This morning I was very unhappy.

I couldn’t get things done. My mind was bouncing like in a pinball machine. And I hated people in my head.

Hated them!

First, I was thinking of at least two people who had wronged me in the past few months. I kept thinking, “But I did X, Y, and Z for them!”

How dare they!

And yet… they treated me horribly and I put up with it.

I kept thinking in my head of the scoreboard. I did this, they did that, I did this, but then they did THAT. And the scoreboard added up to me winning.

And that led me to four rules of happiness:

RULE #1: NO SCOREBOARD.

Catch yourself thinking of the scoreboard and then try to think of other ways to look at it.

Person #1: We moved in different directions. Everything happened for the best.

Person #2: I don’t really understand what happened but he is not the friend I thought he was so it’s all for the best.

The “scoreboard” is the enemy to happiness.

Then I was unhappy about something else. I wasn’t getting invited to speak at an event I’m usually invited to.

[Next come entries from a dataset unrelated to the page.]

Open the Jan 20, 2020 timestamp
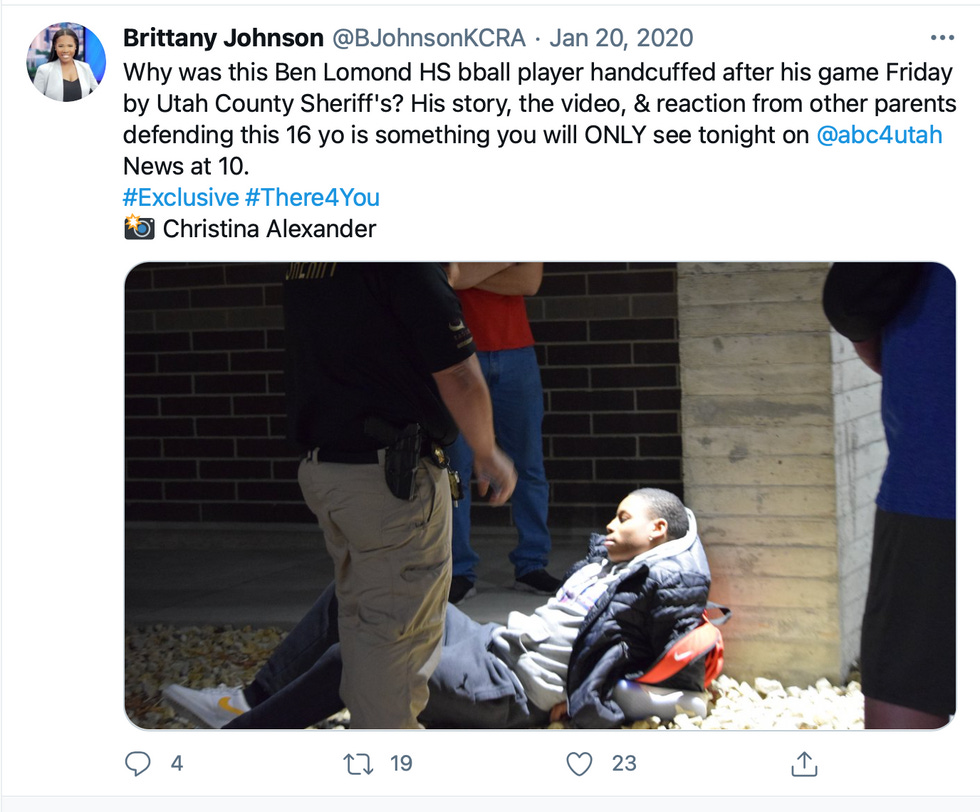pyautogui.click(x=621, y=38)
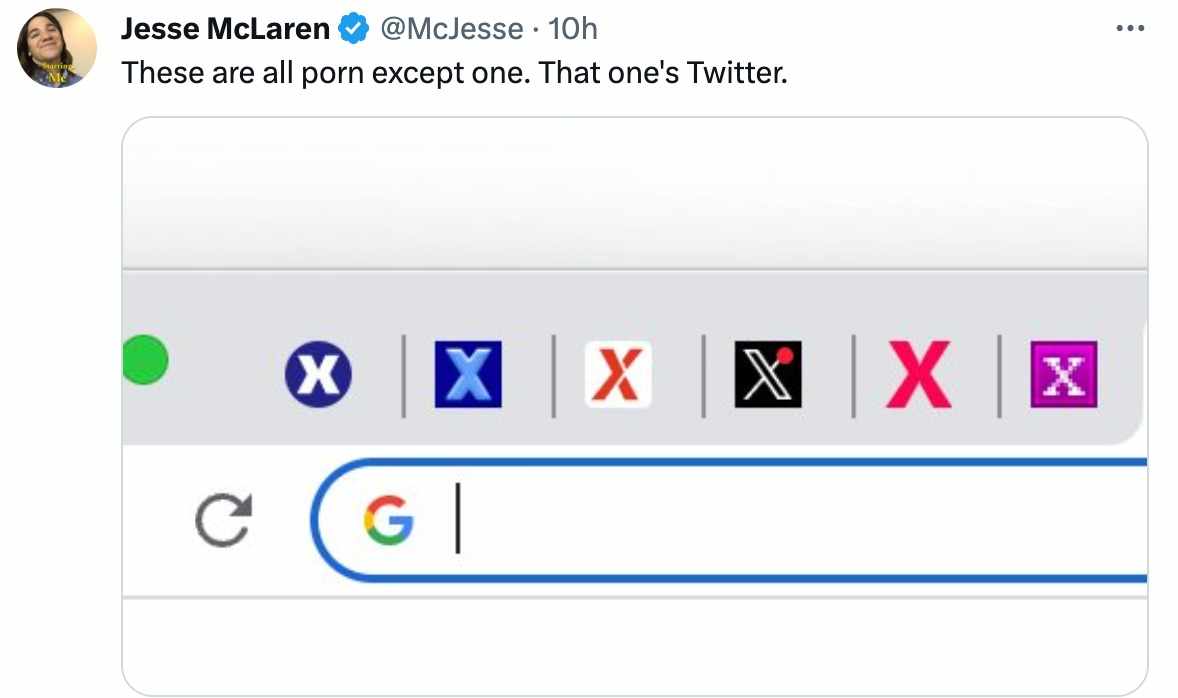
Task: Focus the browser address bar field
Action: point(780,521)
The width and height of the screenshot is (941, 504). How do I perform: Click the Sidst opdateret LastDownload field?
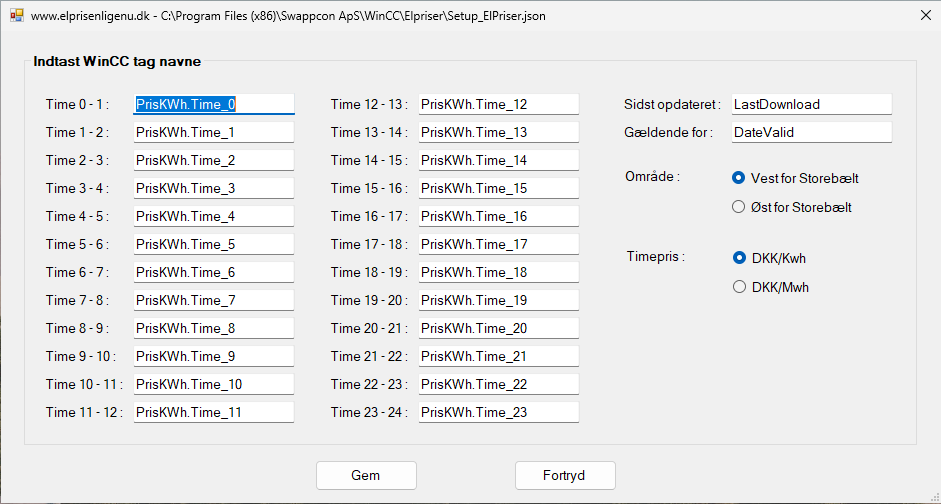click(810, 104)
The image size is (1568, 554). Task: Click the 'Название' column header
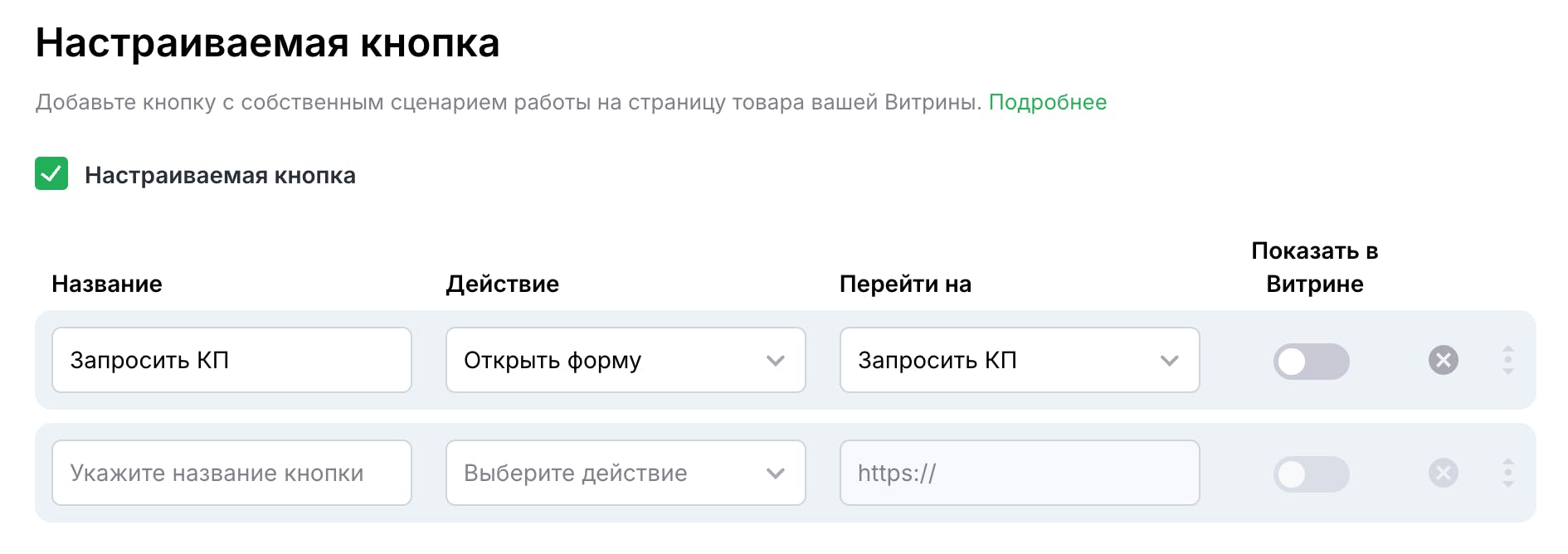click(107, 284)
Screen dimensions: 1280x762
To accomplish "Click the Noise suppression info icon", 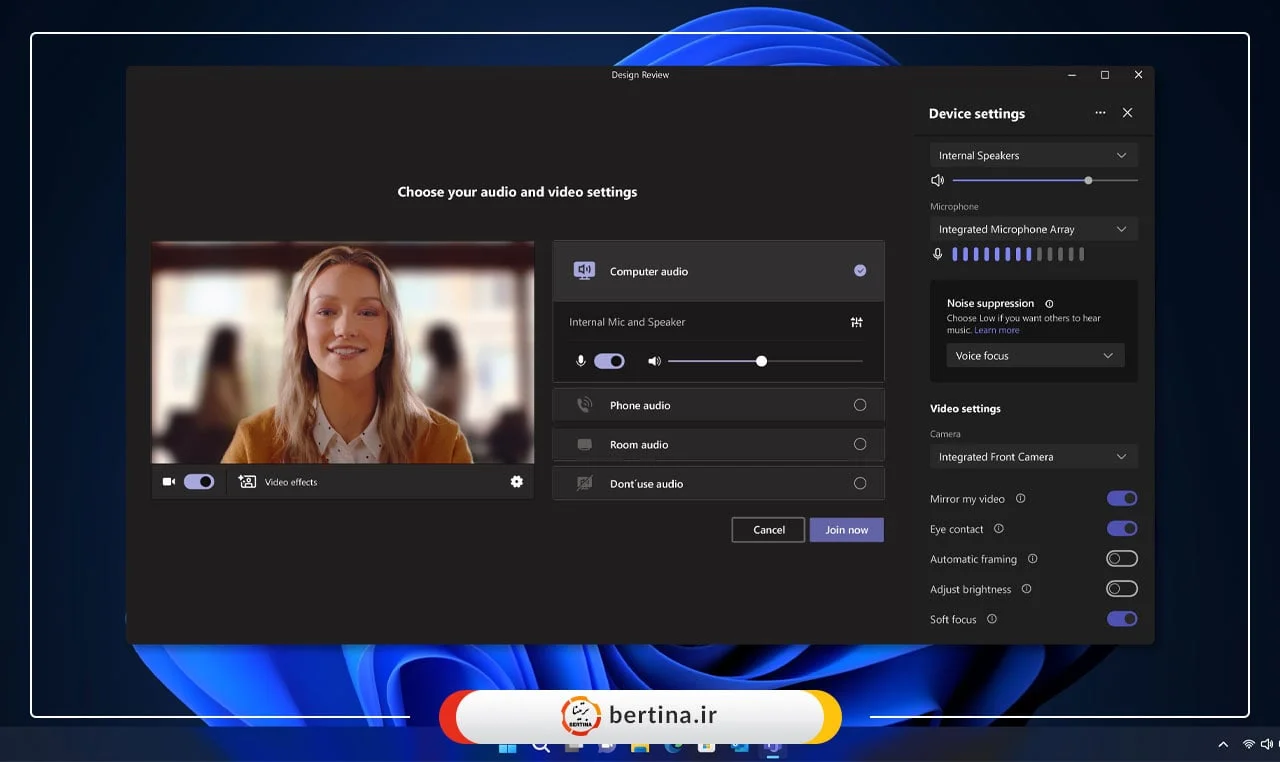I will click(x=1049, y=304).
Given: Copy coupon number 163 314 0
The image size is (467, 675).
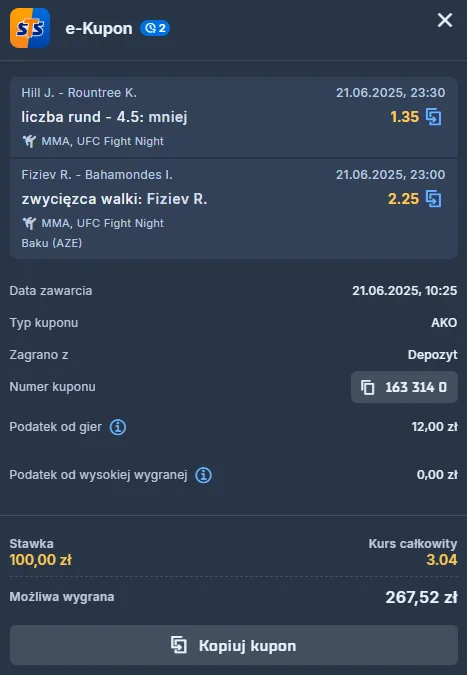Looking at the screenshot, I should click(404, 387).
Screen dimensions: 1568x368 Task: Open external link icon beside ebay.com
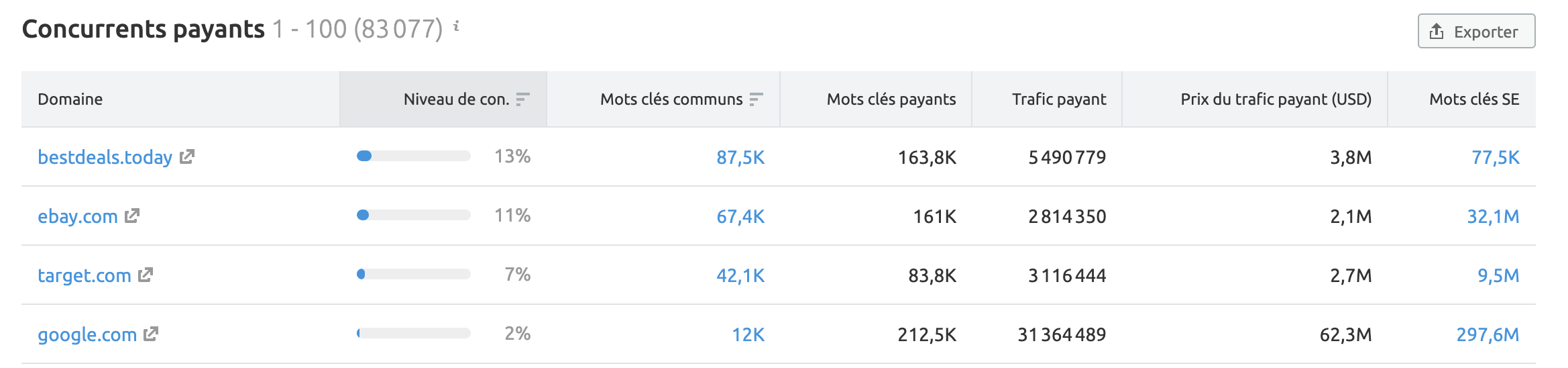[132, 216]
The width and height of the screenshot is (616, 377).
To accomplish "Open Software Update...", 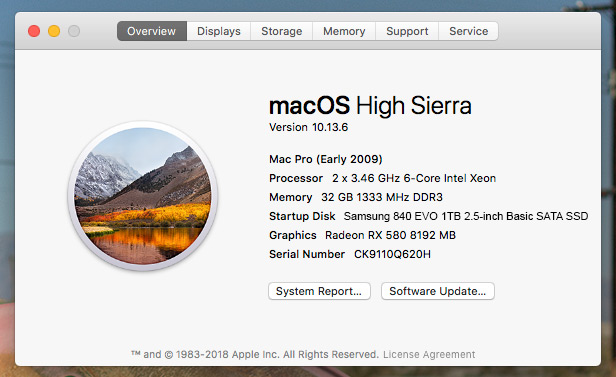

Why not? Why the hell not!?

I could ask. I could try to get invited. But I don’t really want to go anyway.

So it’s a status thing. I want people to like me. I want people to think I have enough status that they invite me to their events.

RULE #2: FIGURE OUT IF YOUR UNHAPPINESS IS DUE TO STATUS.

If yes, then focus on building skills and improving than trying to change someone’s opinion of you.

So I write. I have ideas. I read. I make calls that improve my opportunities.

I try to improve myself instead of improving someone’s image of me.

For the third time this morning I was unhappy.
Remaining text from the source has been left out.